Essais cliniques sur le cancer : l’OMS alerte sur un déséquilibre mondial criant

L’Organisation mondiale de la Santé (OMS) vient de publier dans Nature Medicine une analyse inédite portant sur plus de 89 000 essais cliniques consacrés au cancer, enregistrés entre 1999 et 2022. Derrière l’ampleur impressionnante de ces données se cache une réalité préoccupante : la recherche clinique sur le cancer demeure largement concentrée dans les pays riches, laissant de vastes régions du monde à l’écart.

Plus des deux tiers des essais sont menés en Amérique du Nord, en Europe occidentale et en Asie de l’Est, tandis que l’Afrique, l’Asie du Sud-Est et la Méditerranée orientale ne concentrent ensemble qu’à peine 7 % des études. Pire encore, soixante-trois pays n’ont enregistré aucun essai, souvent parce qu’ils ne disposent ni d’infrastructures, ni de financements, ni de capacités réglementaires suffisantes.

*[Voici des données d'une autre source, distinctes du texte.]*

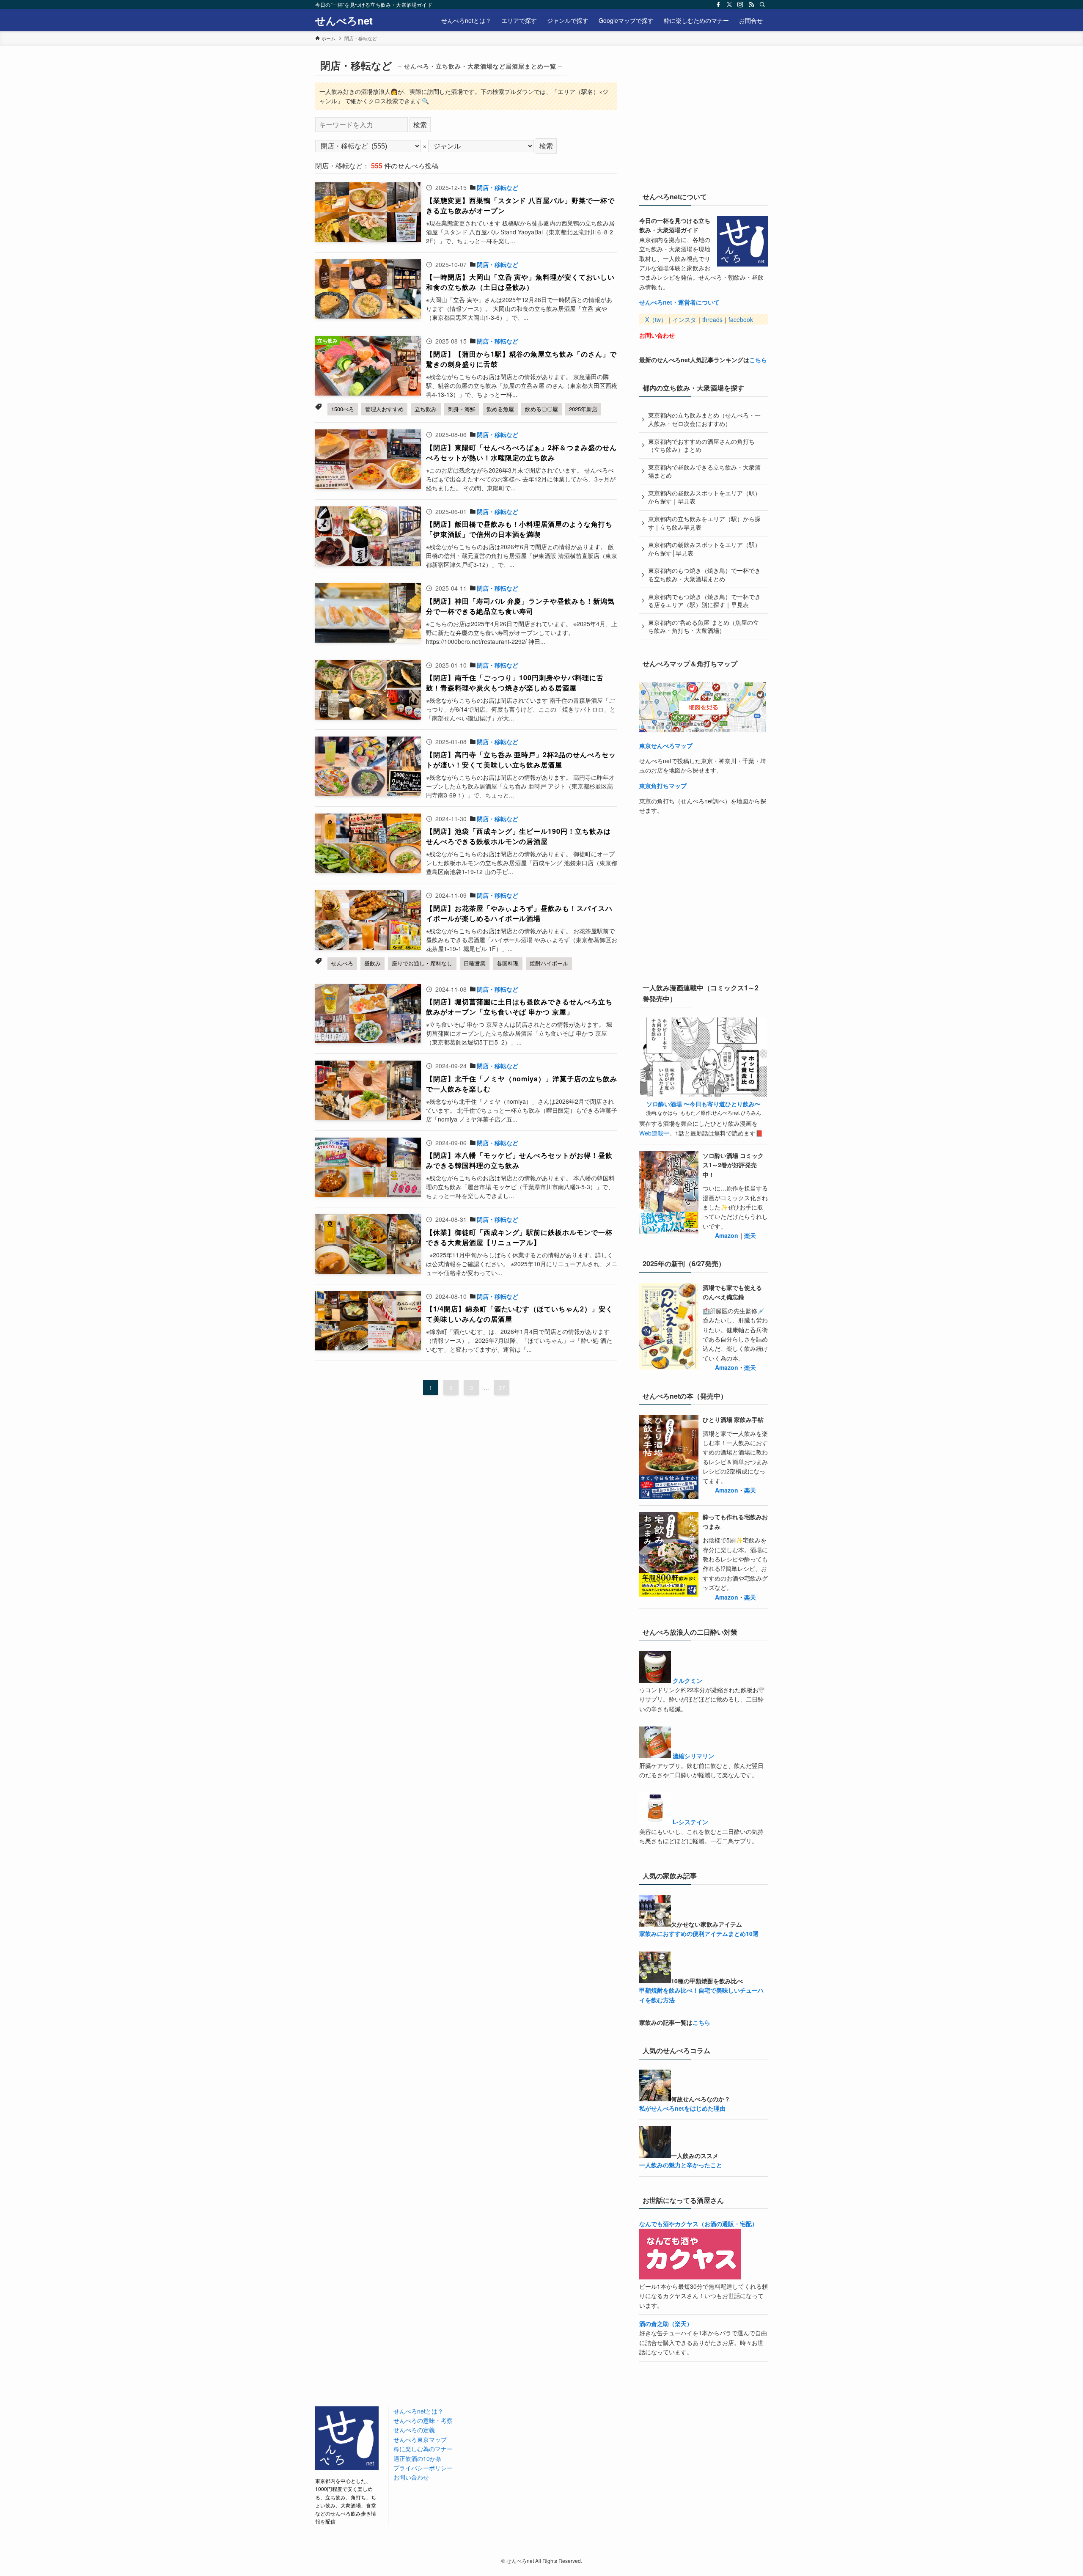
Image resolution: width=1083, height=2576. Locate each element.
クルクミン (687, 1680)
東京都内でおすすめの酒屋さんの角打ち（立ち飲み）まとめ (701, 445)
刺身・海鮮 (462, 409)
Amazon (726, 1235)
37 (501, 1387)
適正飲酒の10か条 (417, 2458)
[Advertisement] (702, 118)
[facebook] (718, 4)
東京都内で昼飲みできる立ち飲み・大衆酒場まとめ (704, 471)
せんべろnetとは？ (418, 2411)
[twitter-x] (729, 4)
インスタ (684, 319)
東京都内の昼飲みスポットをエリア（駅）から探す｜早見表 (704, 497)
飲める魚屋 (500, 409)
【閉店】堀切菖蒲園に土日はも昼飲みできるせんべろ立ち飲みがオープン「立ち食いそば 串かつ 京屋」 (519, 1007)
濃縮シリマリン (693, 1755)
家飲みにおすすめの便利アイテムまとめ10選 (699, 1933)
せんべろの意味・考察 (423, 2420)
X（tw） (656, 319)
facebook (740, 319)
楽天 (750, 1235)
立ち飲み (426, 409)
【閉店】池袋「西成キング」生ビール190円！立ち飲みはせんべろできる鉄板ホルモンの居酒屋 (518, 836)
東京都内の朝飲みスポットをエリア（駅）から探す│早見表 (704, 548)
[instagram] (740, 4)
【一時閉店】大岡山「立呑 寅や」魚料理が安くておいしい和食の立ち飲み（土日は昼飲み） (520, 282)
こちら (758, 359)
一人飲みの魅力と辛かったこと (680, 2165)
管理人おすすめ (384, 409)
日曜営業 (475, 963)
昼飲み (372, 963)
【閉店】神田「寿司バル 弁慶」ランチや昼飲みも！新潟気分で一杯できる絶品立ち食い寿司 (520, 606)
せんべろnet (344, 20)
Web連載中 (654, 1133)
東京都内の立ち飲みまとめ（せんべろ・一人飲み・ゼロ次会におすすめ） (704, 419)
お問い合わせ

L’écart entre l’effort de recherche et la charge réelle de la maladie prend des allures vertigineuses : dans les pays à haut revenu, on compte en moyenne 345 essais pour une unité de mortalité par cancer, contre seulement 4,2 dans les pays pauvres, soit une différence de près de 80 fois. Sur les essais en cours, ce déséquilibre est encore plus marqué, dépassant un facteur de 100.

Autre constat inquiétant : les cancers les plus meurtriers dans les pays en développement, tels que ceux du foie, de l’estomac, du pancréas ou du col de l’utérus, sont nettement sous-représentés, quand d’autres pathologies, à la mortalité moindre, bénéficient d’une attention disproportionnée.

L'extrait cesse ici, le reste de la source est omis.